Once you reach the end of the data, transcribe all of it exactly.

Source material START

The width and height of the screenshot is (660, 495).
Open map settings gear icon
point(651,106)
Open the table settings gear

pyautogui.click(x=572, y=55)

Source material END

Solution:
The width and height of the screenshot is (660, 495).
Open map settings gear icon
point(651,106)
Open the table settings gear

pyautogui.click(x=572, y=55)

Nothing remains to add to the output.